Overview
Teaching: 30 min
Exercises: 0 minQuestions
What is version control and why should I use it?
How do I get set up to use Git?
Where does Git store information?
Objectives
Understand the benefits of an automated version control system.
Understand the basics of how Git works.
Configure
git
the first time it is used on a computer.Understand the meaning of the
--global
configuration flag.Create a local Git repository.
We’ll start by exploring how version control can be used to keep track of what one person did and when. Even if you aren’t collaborating with other people, automated version control is much better than this situation:
“Piled Higher and Deeper” by Jorge Cham, http://www.phdcomics.com
We’ve all been in this situation before: it seems ridiculous to have multiple nearly-identical versions of the same document. Some word processors let us deal with this a little better, such as Microsoft Word’s “Track Changes” or Google Docs’ version history.
Version control systems start with a base version of the document and then save just the changes you made at each step of the way. You can think of it as a tape: if you rewind the tape and start at the base document, then you can play back each change and end up with your latest version.
Once you think of changes as separate from the document itself, you can then think about “playing back” different sets of changes onto the base document and getting different versions of the document. For example, two users can make independent sets of changes based on the same document.
If there aren’t conflicts, you can even play two sets of changes onto the same base document.
A version control system is a tool that keeps track of these changes for us and helps us version and merge our files. It allows you to decide which changes make up the next version, called a commit, and keeps useful metadata about them. The complete history of commits for a particular project and their metadata make up a repository. Repositories can be kept in sync across different computers facilitating collaboration among different people.
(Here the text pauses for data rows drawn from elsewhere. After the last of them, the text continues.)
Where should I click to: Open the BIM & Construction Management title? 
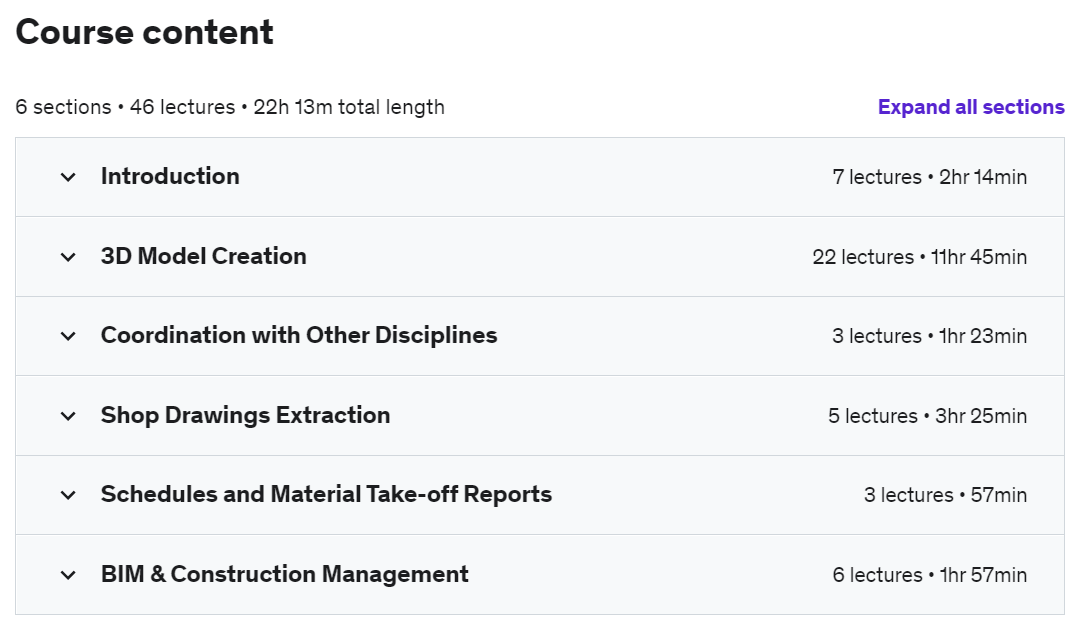click(x=285, y=574)
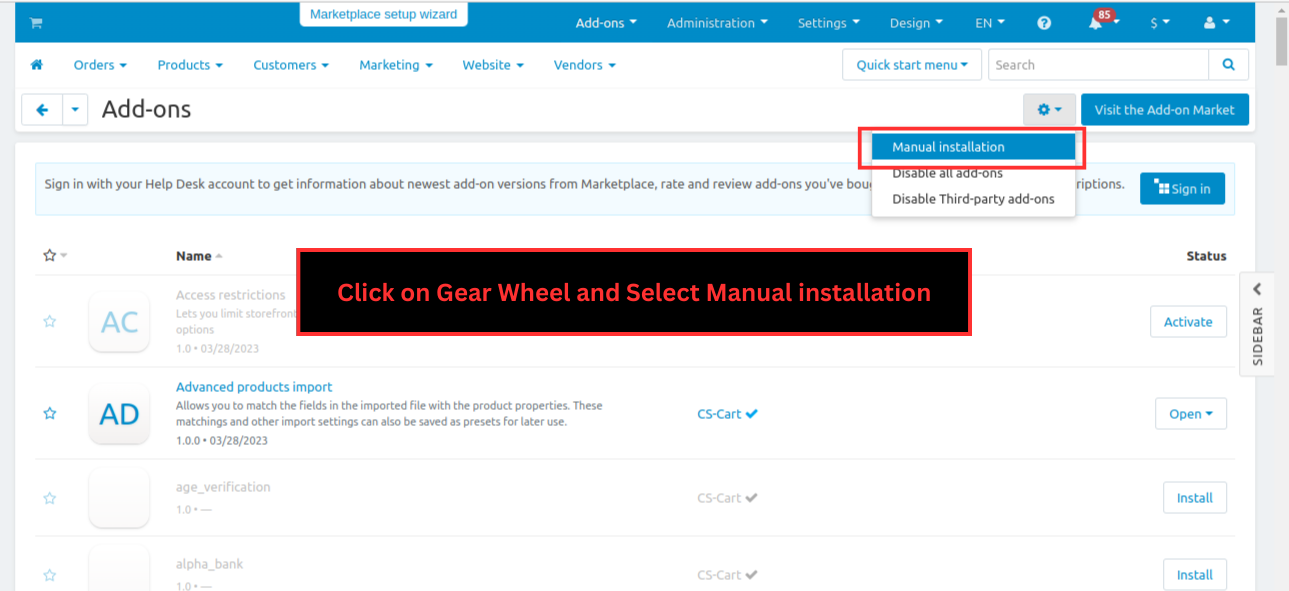Open the Quick start menu dropdown
This screenshot has height=591, width=1289.
(x=912, y=65)
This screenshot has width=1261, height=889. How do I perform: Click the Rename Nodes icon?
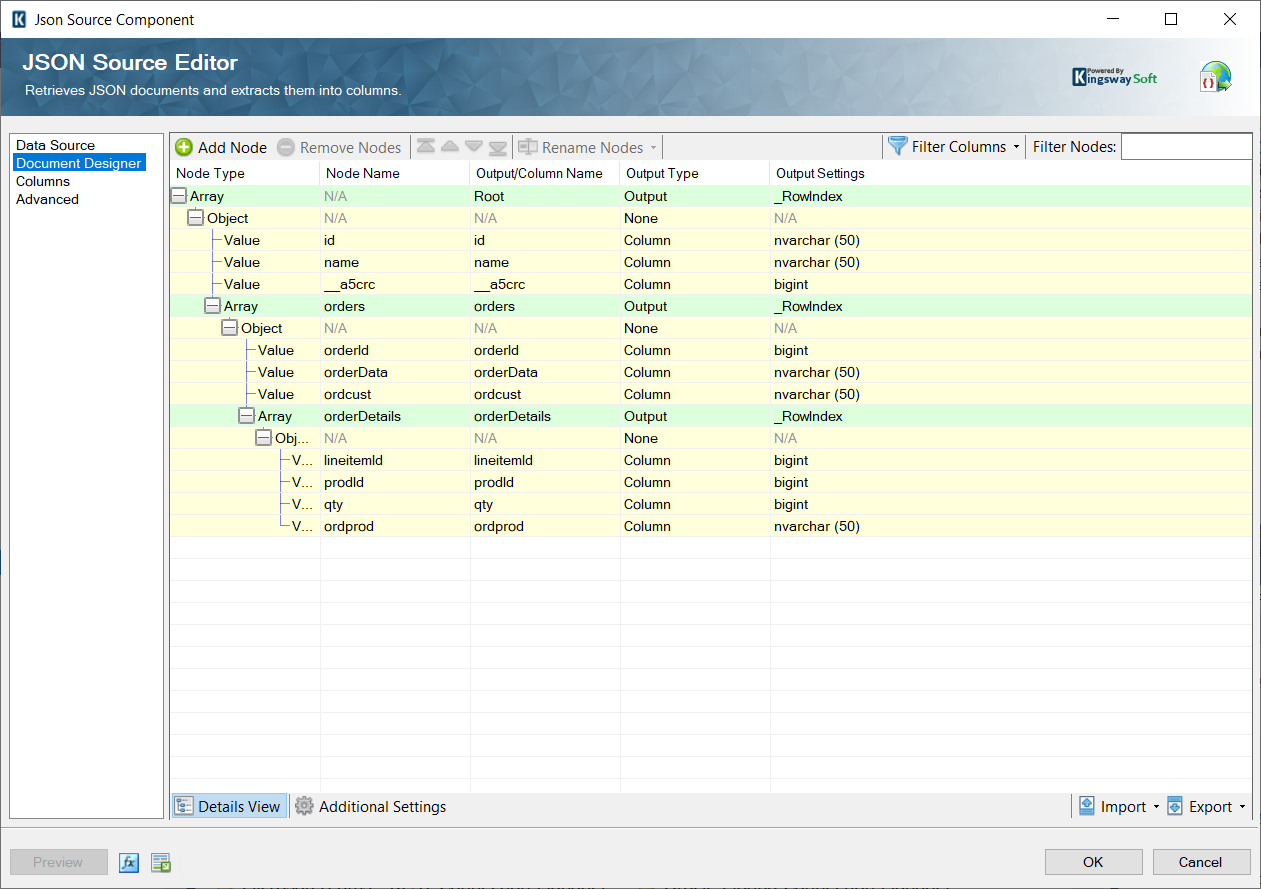528,147
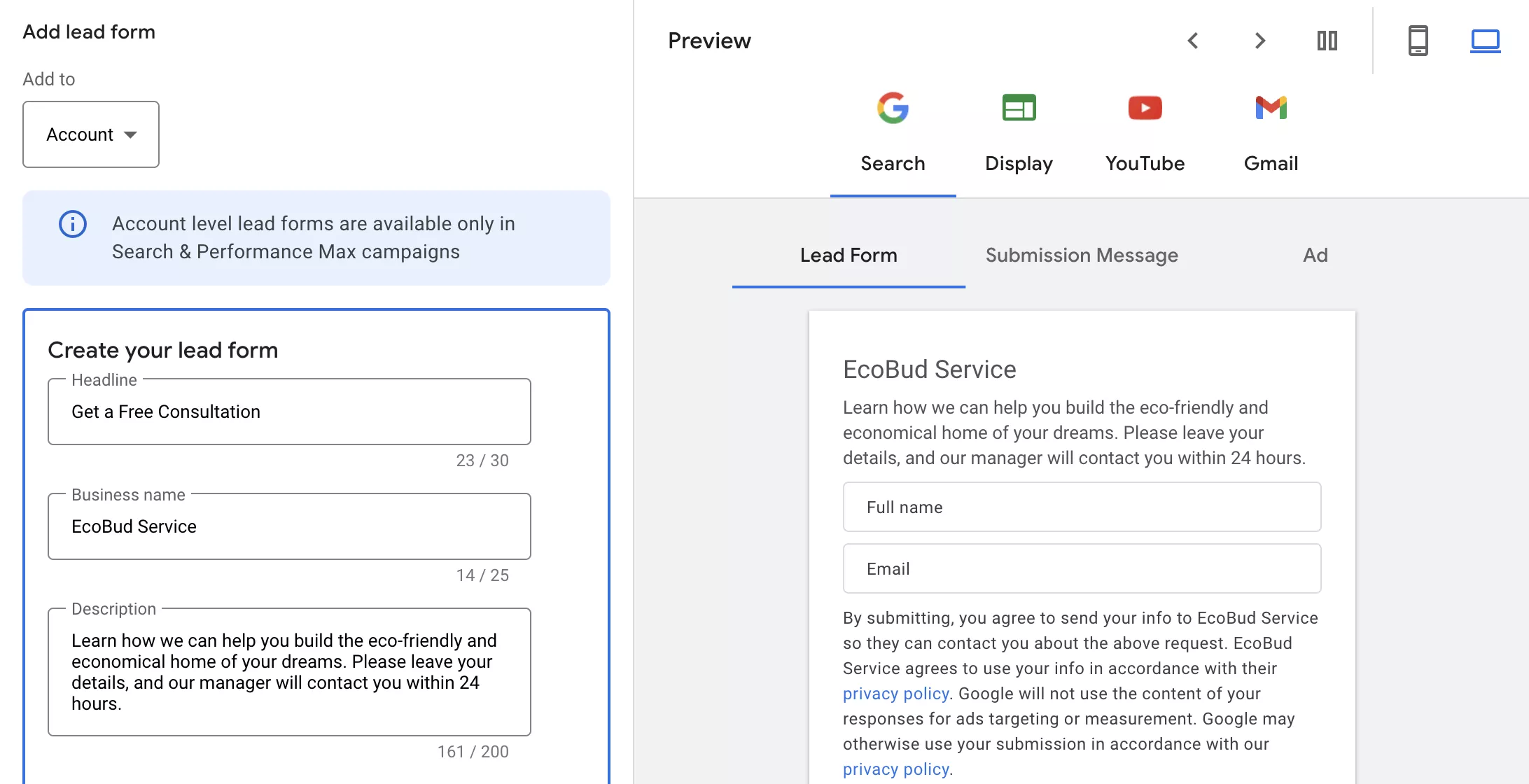Open first privacy policy link in preview

click(895, 694)
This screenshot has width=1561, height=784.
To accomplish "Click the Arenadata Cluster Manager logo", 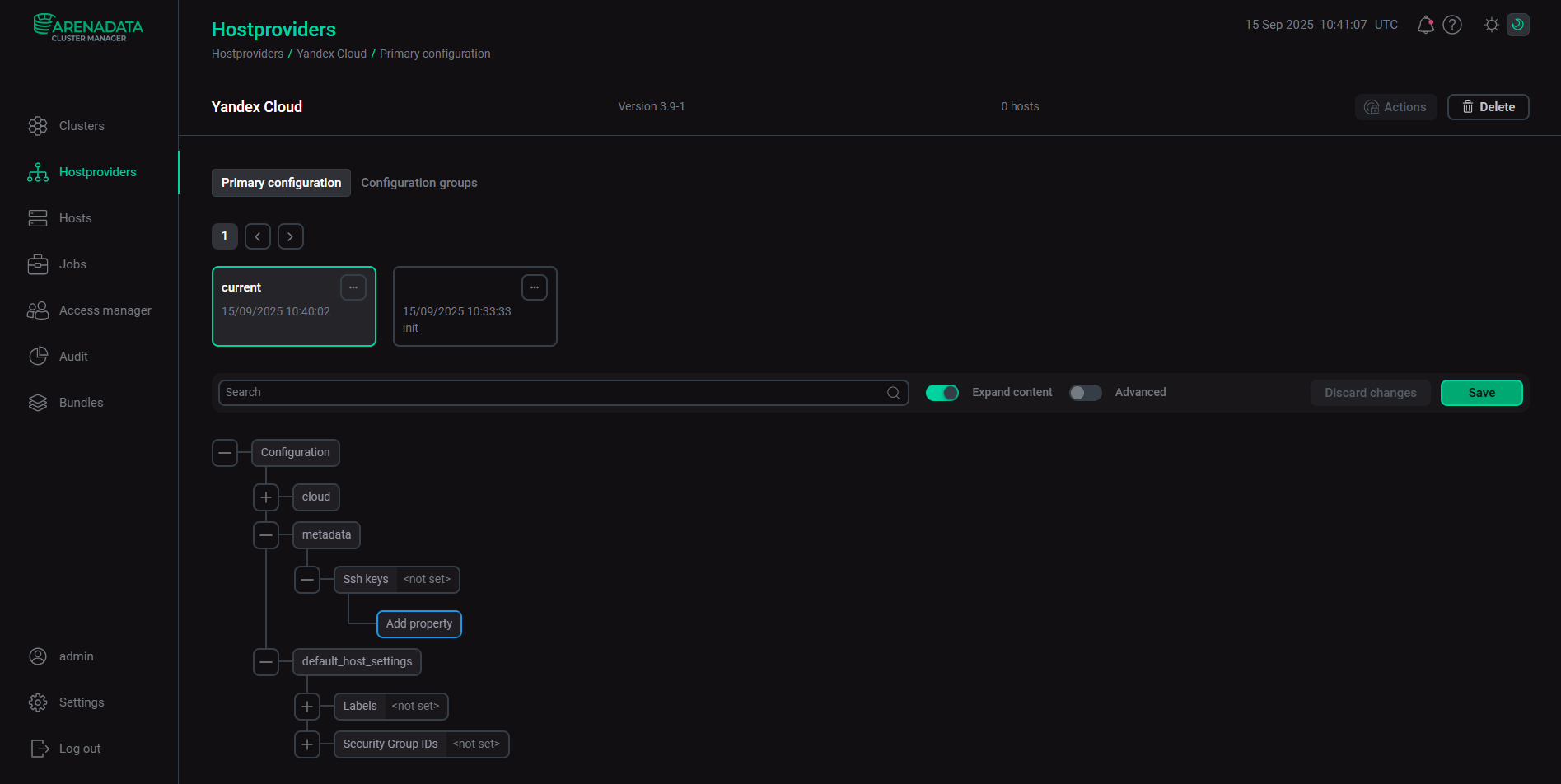I will coord(88,27).
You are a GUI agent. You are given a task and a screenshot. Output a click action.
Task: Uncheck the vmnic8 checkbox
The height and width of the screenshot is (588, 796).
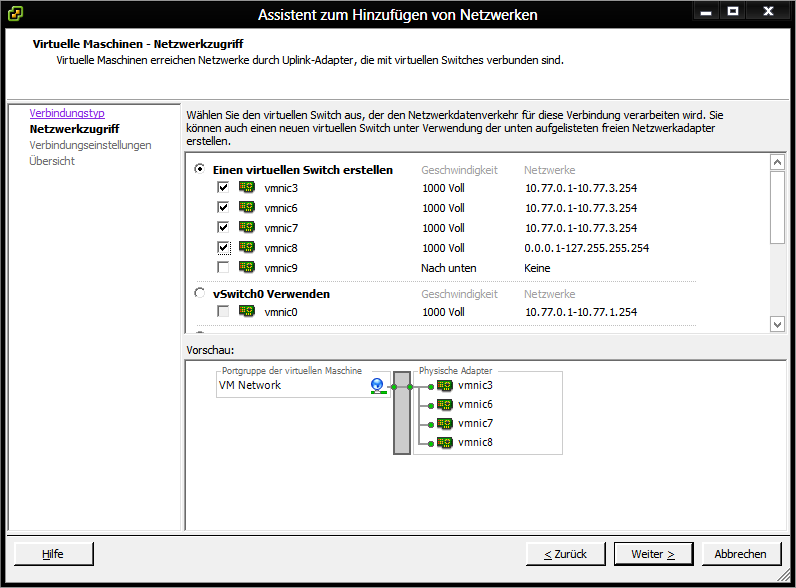tap(223, 247)
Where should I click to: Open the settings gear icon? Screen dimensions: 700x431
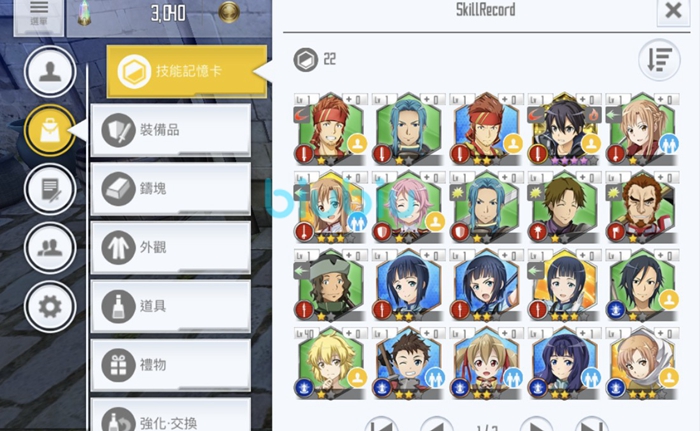[x=50, y=306]
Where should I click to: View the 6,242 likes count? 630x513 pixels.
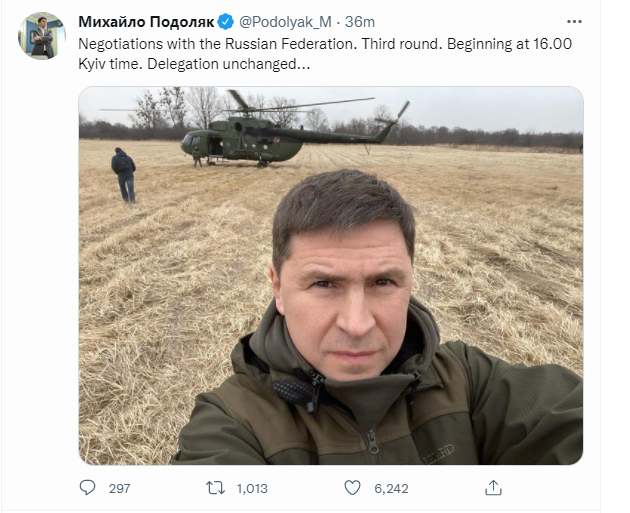[x=389, y=488]
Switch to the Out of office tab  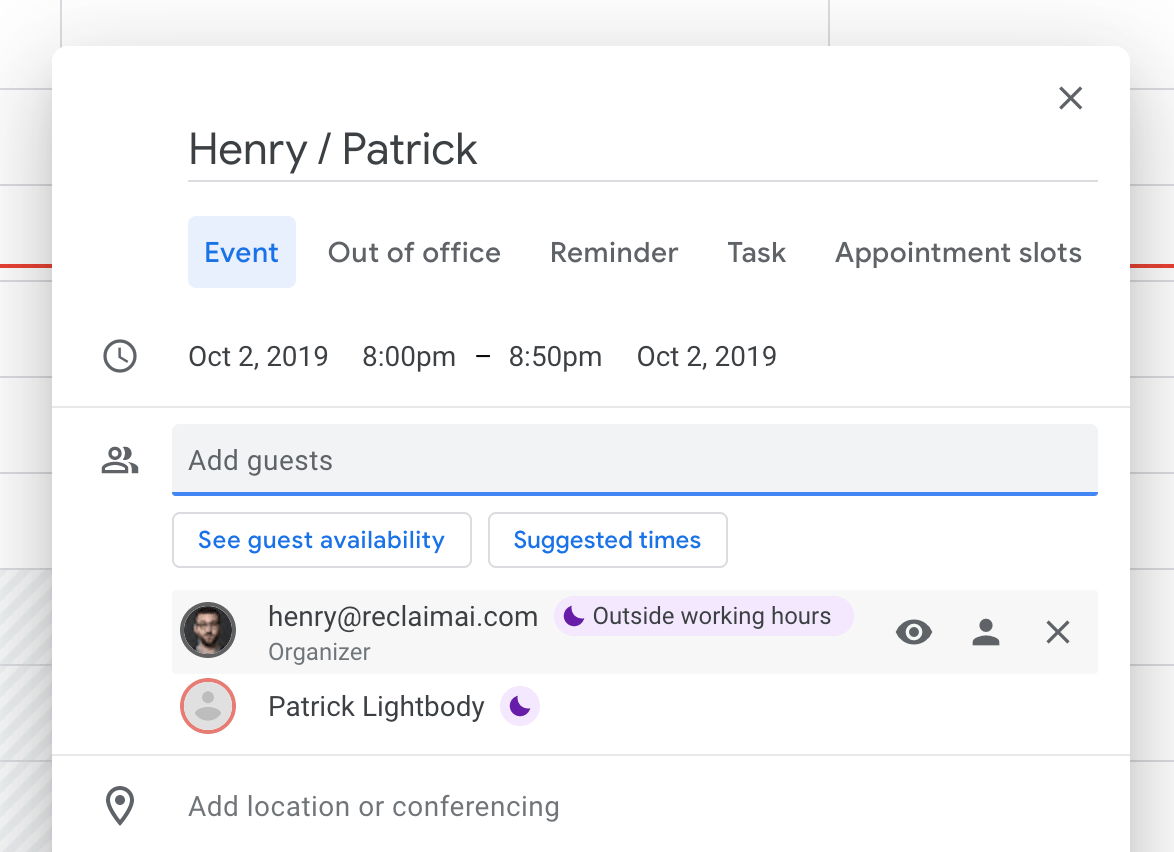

The Long History of Version Control Systems
Automated version control systems are nothing new. Tools like RCS, CVS, or Subversion have been around since the early 1980s and are used by many large companies. However, many of these are now becoming considered as legacy systems due to various limitations in their capabilities. In particular, the more modern systems, such as Git and Mercurial are distributed, meaning that they do not need a centralized server to host the repository. These modern systems also include powerful merging tools that make it possible for multiple authors to work within the same files concurrently.
Paper Writing
Imagine you drafted an excellent paragraph for a paper you are writing, but later ruin it. How would you retrieve the excellent version of your conclusion? Is it even possible?
Imagine you have 5 co-authors. How would you manage the changes and comments they make to your paper? If you use LibreOffice Writer or Microsoft Word, what happens if you accept changes made using the
Track Changes
option? Do you have a history of those changes?
When we use Git on a new computer for the first time, we need to configure a few things. Below are a few examples of configurations we will set as we get started with Git:
On a command line, Git commands are written as git verb
,
where verb
is what we actually want to do. So we should type:
!git config --global user.name "our name"
!git config --global user.email "our email address"
!git config --global color.ui "auto"
!git config --global core.editor "atom --wait"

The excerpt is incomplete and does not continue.